Were you wrong for feeling like it was excessive and intruding on your weekend? Not at all. But, and I mean this with all due respect, I do think you were wrong to contact BM about it. If DH has a problem with the excessive calls, then he should deal with it. If he doesn't have a problem with the excessive calls, then your problem is with DH, not BM.

How does DH feel about it? How did her calling interrupt your plans?

folkmom's picture

i think you should not have sent the email. it deflects from the point by you being the sender. instead of her focusing on the message, she focuses on who sent it. therefore, have hubby communicate. he should be anyways.

stepmom2one's picture

yes I agree.

You are not wrong to feel this way but he should have sent the message if need be.

As you are a SM for awhile you will realize that venting here about these issues and not actual taking time to address BM is much better for you and your new family.

Pantera's picture

I am a full time stepmom too and we deal with this often. When we have SS call back, we tell him to let BM know why no one answered (SS was in the shower, or out playing with friends, ect.). It used to annoy us, now DH just turns the ringer off after the second call. I don't think you were wrong, but I would let DH handle all of that. I am saying this because I've been through the same thing. Don't sweat the small stuff.

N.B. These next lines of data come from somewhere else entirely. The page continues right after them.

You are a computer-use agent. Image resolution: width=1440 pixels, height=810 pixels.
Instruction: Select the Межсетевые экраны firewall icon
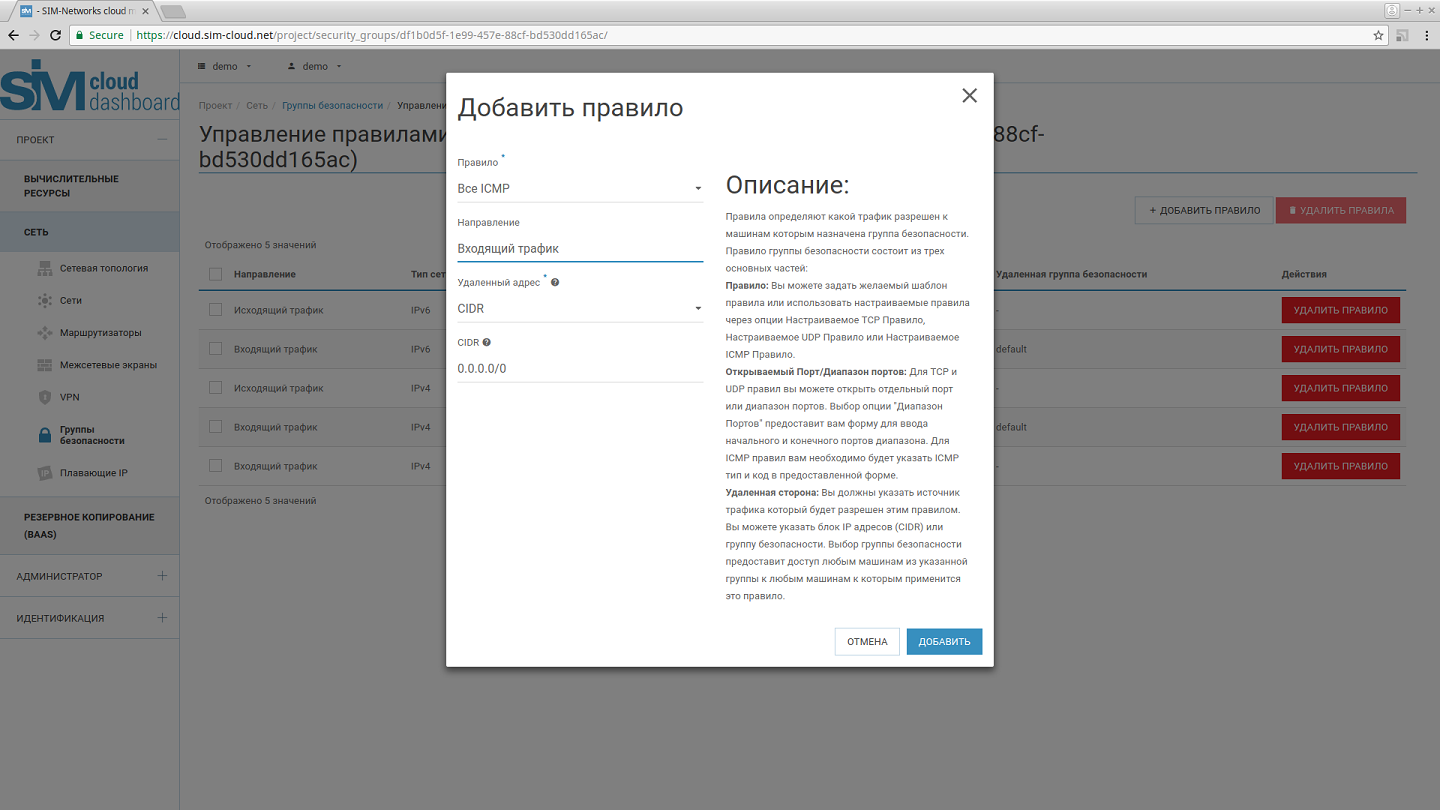click(45, 365)
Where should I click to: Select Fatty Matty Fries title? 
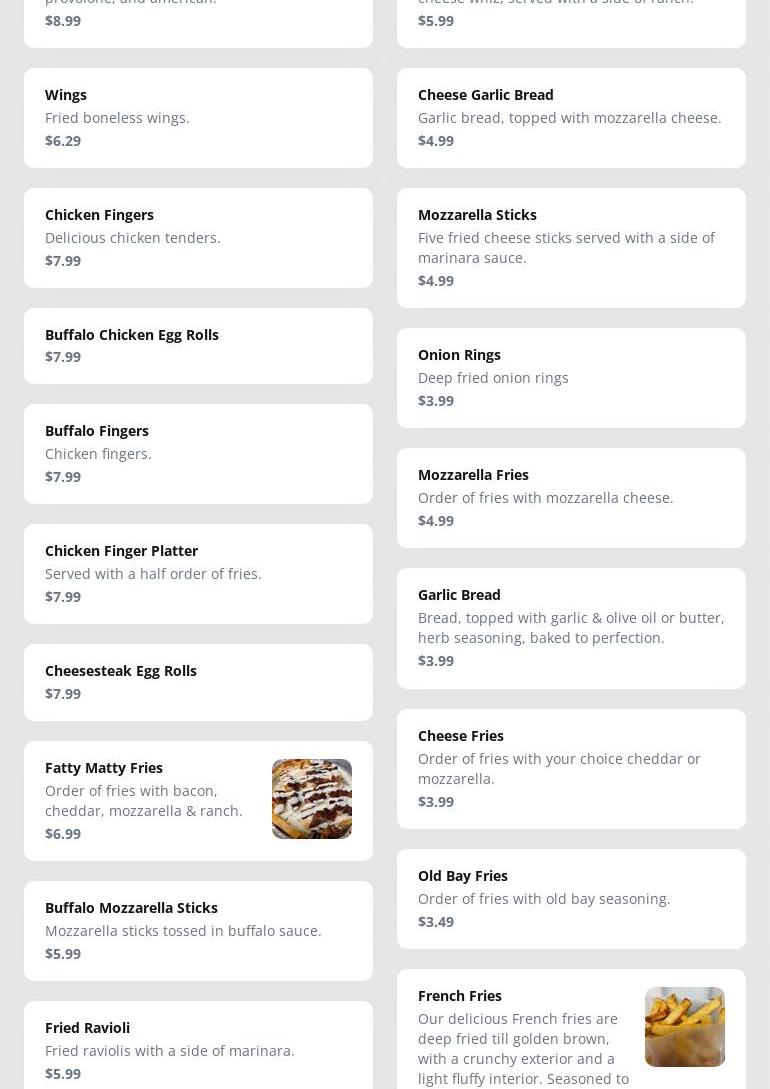104,767
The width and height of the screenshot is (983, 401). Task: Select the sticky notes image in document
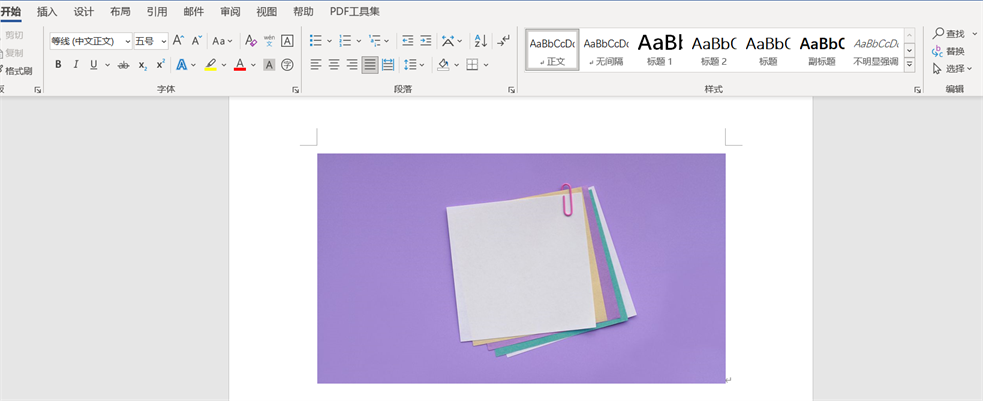point(521,268)
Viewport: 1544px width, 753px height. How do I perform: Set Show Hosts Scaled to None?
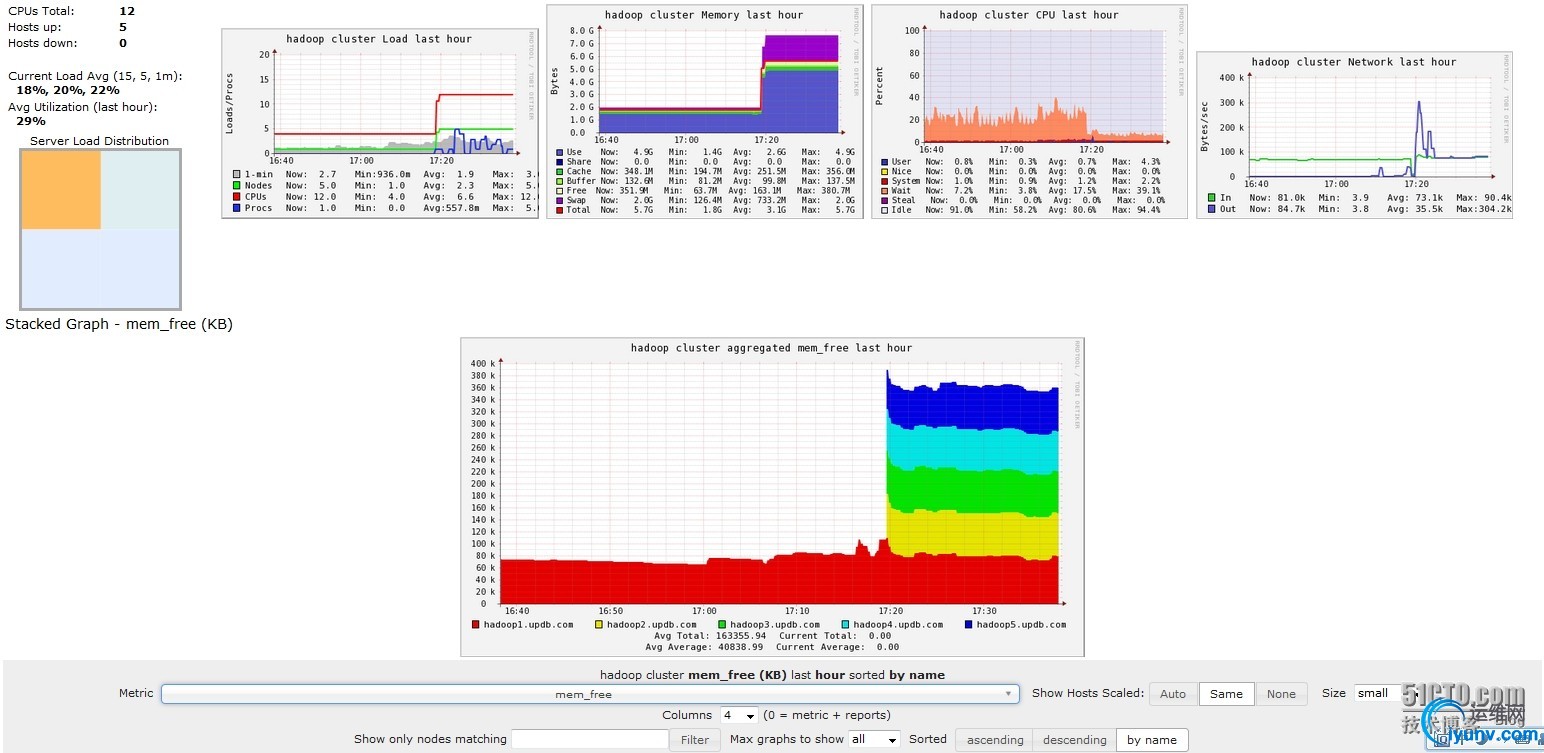coord(1281,694)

"If I turn into another, Dig me up from under what is covering the better part of me" -Incubus

Purpleflower09's picture

The only thing I can say is at all costs have minimal contact with the BM. Don't talk to her if you can help it, dotn email dont do NOTHING. Let the DH handle it, that is his headache, he decided to lay down with this woman and have a child. The least contact you have with BM ( if you can help it have none at all) the better off you will be and she can not come back at you for anything.
" Faith is a bird that feels dawn breaking and sings while it's still dark"-R.Tagore

almostover's picture

You WERE TOTALLY RIGHT in sending the email. For those who think otherwise, try raising someone elses kids for 15 years when the BM only has them every other weekend (or in my case even less).

It is good to let the BM know that you have a say, and you have control in YOUR house. Letting DH handle everything only makes it worse. If you have that child that much, then YOU are the parent with more authority than the BM. Make sure she knows your boundaries RIGHT NOW before it gets out of control.

Trust me, you did just fine. Don't worry about the verbal abuse. You have at least 10 more years of it coming, so if it bothers you now, you better run for the hills honey.